In recent years, as an early co-sponsor of legislation like the Green New Deal and the Domestic Workers Bill of Rights, her record in the Senate has pointed to a willingness to back ambitious progressive policy. During the pandemic, she, Sanders, and Ed Markey introduced a bill for $2,000 monthly payments to individuals for the duration of the crisis. All of those are welcome counterbalances to Biden’s own time in the Senate. Yet, as Harris’s wavering on Medicare for All suggests, it’s still not entirely clear how committed she’ll remain to those ideals if she becomes vice president, particularly with Silicon Valley and the financial sector increasingly invested in her success.

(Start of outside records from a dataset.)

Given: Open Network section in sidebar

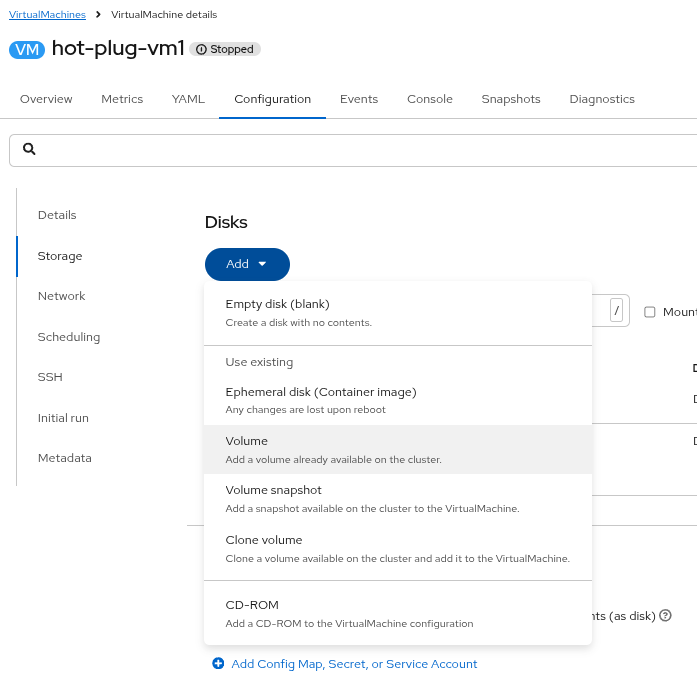Looking at the screenshot, I should pyautogui.click(x=61, y=296).
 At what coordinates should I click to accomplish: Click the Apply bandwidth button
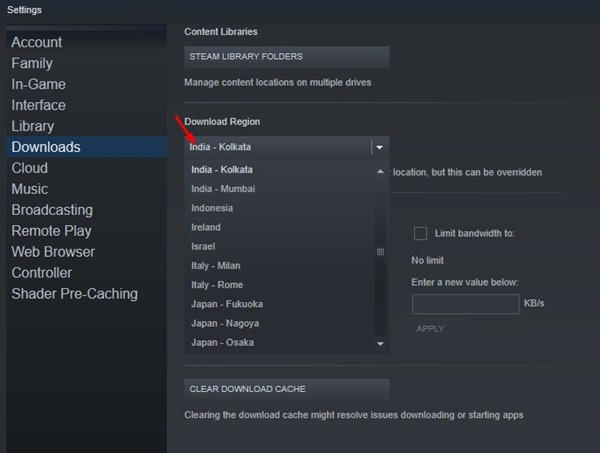pos(430,328)
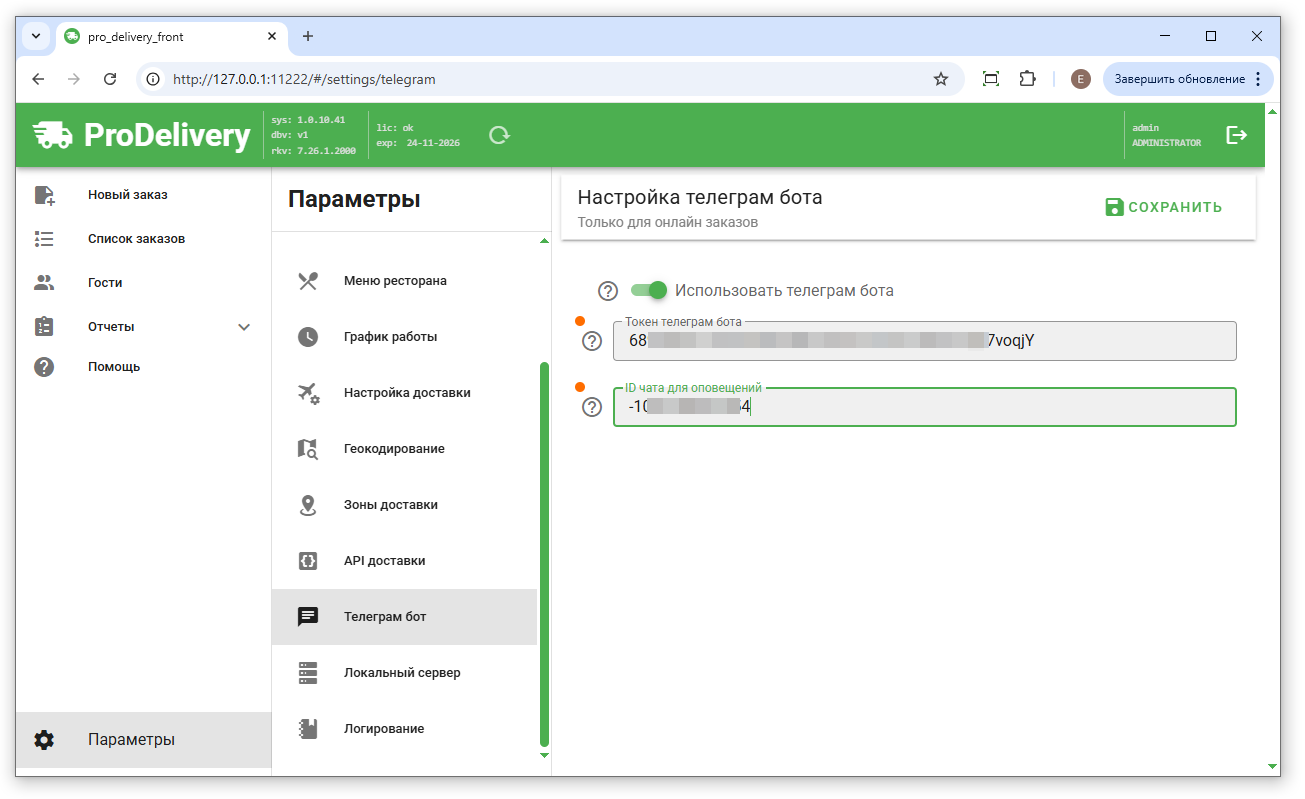
Task: Toggle Использовать телеграм бота switch
Action: [649, 290]
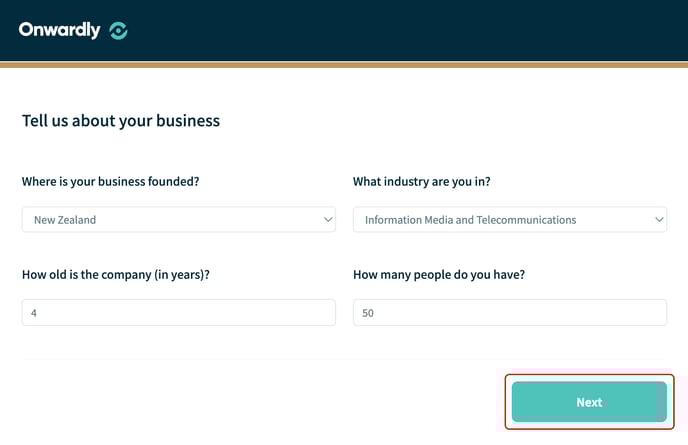Click the gold stripe beneath the header
Image resolution: width=688 pixels, height=445 pixels.
point(344,65)
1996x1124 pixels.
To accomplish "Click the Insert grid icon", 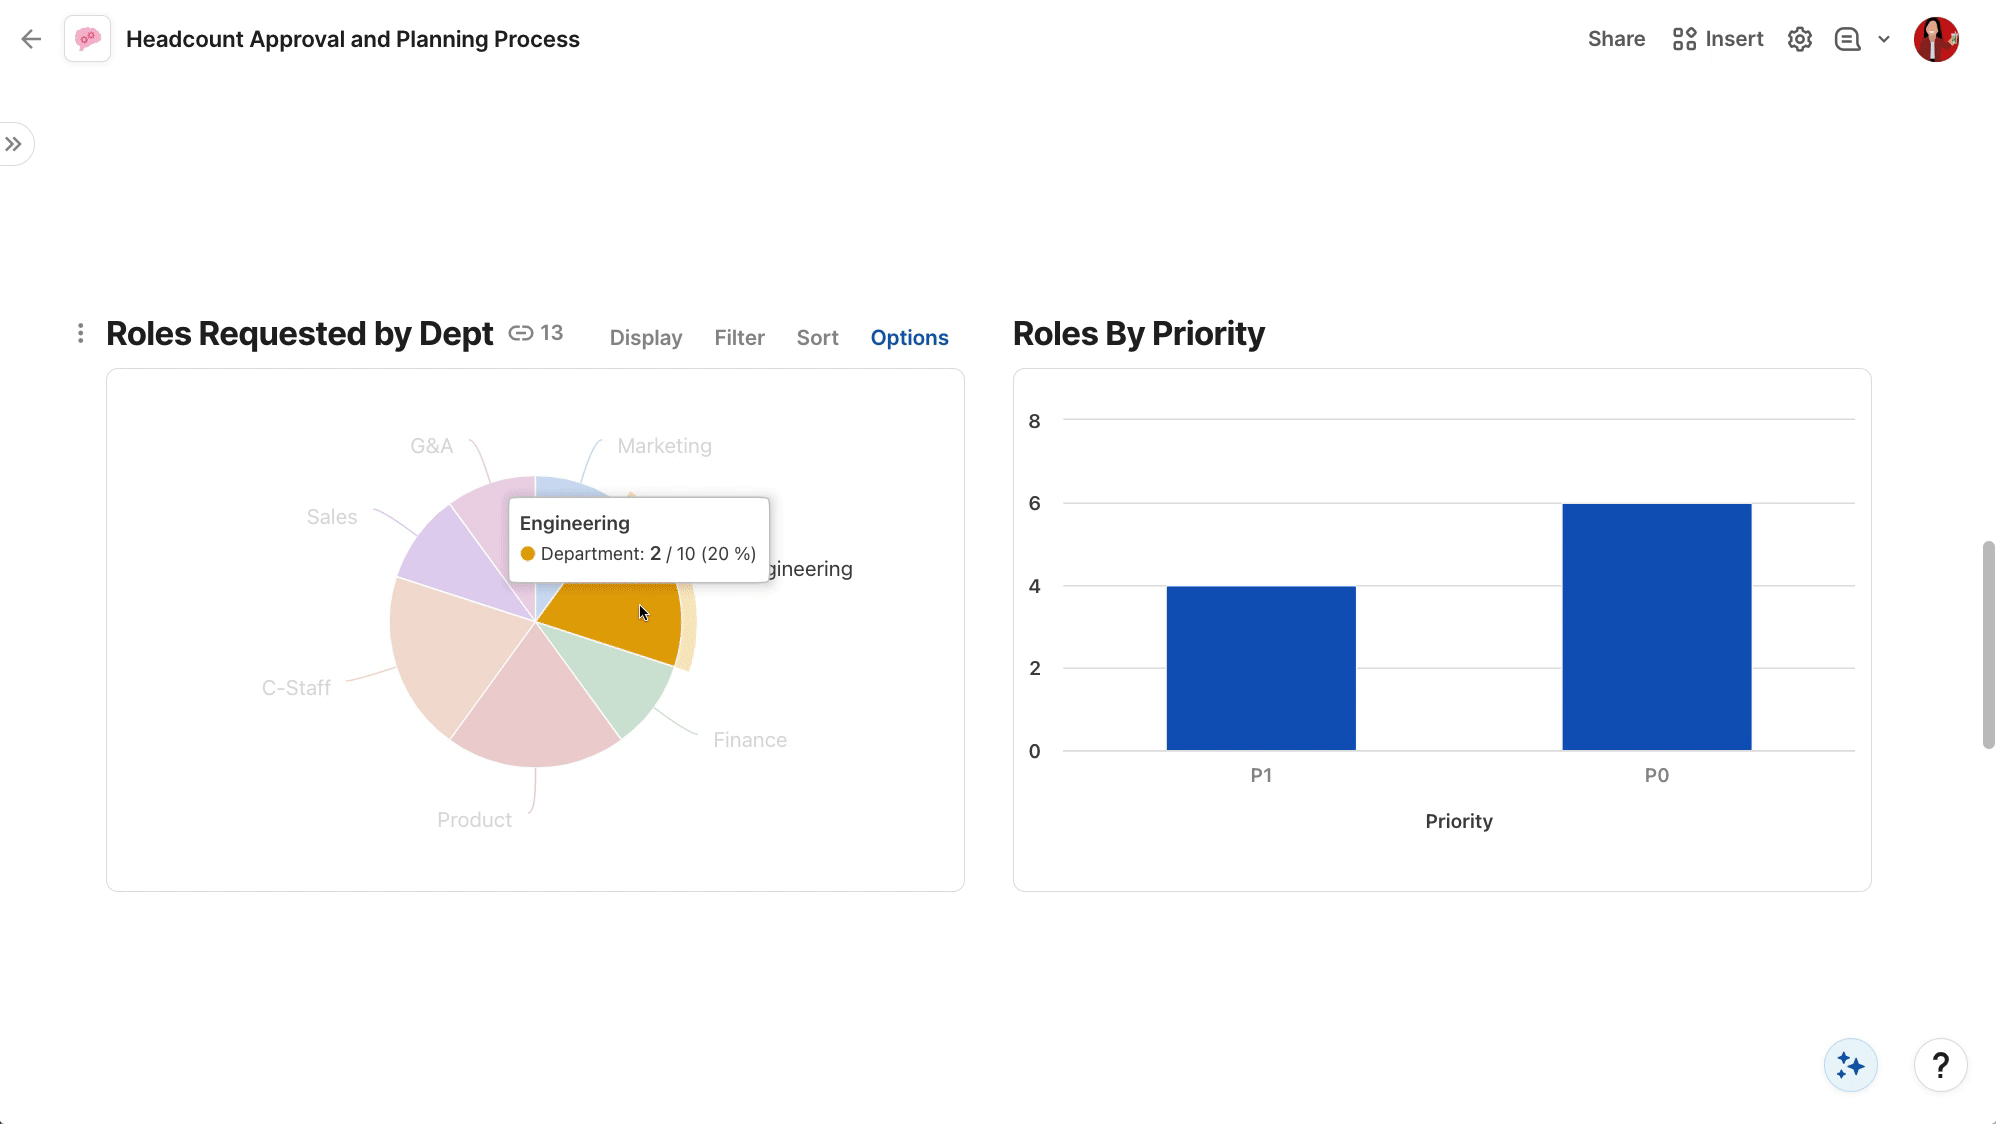I will coord(1685,39).
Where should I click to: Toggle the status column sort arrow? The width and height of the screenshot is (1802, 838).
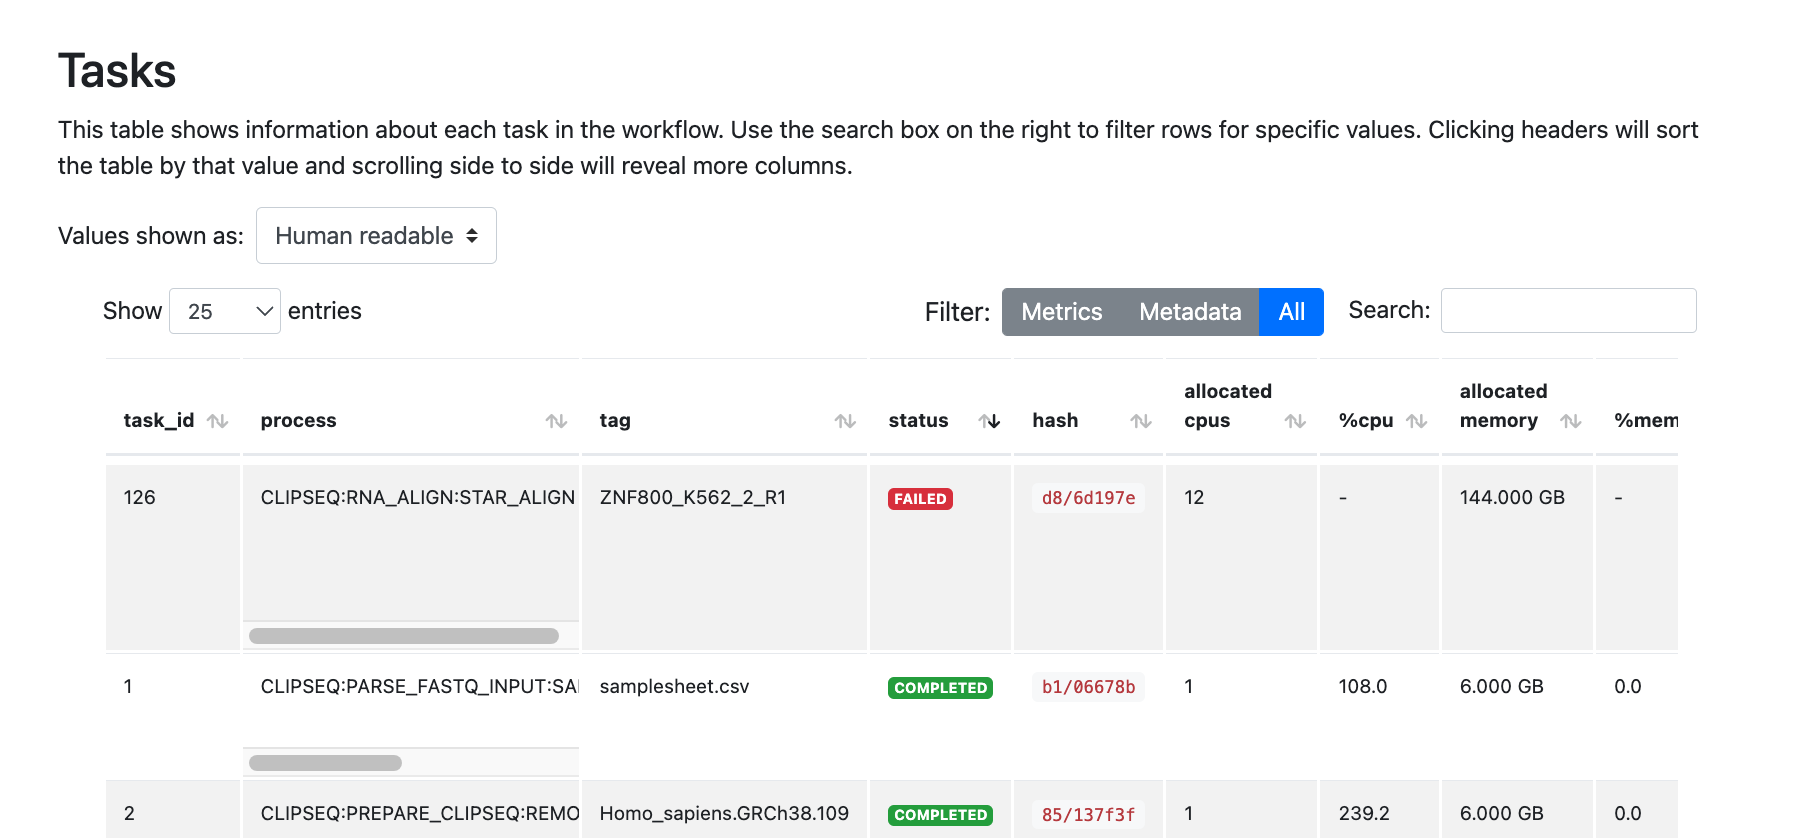click(x=989, y=421)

Ultimately, the Biden-Harris ticket’s friendliness with Wall Street, even alongside their more progressive inclinations, represents a continuation of the Democratic Party’s long-running turn away from working-class voters, which culminated, at least partially, in the 2016 election of Trump. Despite interminable populist bluffing on the campaign trail, Trump was never remotely any kind of champion for the working class. At the same time, in 2016, enough voters in swing states felt moved to roll the dice on his middle-finger candidacy (or simply stay home) rather than throw in their lot with the Wall Street-anointed Hillary Clinton. With Biden-Harris, the Democratic Party once again seems intent on returning to the same unstable triangulation between cultivating corporate benefactors and appealing to ordinary workers.
Thanks mostly to Trump’s disastrous pandemic response, Biden now holds a considerable lead in the polls, but the Democratic Party’s ongoing abandonment of its working-class wing will likely have repercussions for future elections and for the fate of the U.S. at large. “The Democratic Party was never truly a workers’ party, but its major achievements of the twentieth century were possible only because it was a party of workers,” the historian Matt Karp wrote last year. “This alignment has been under stress since the 1960s. Today, it is officially dead.” That remains even more true now with the consolidation of the current ticket. While some things about Biden-Harris might be historic, the Democrats’ loyalty to the top, at least for now, is just more of the same.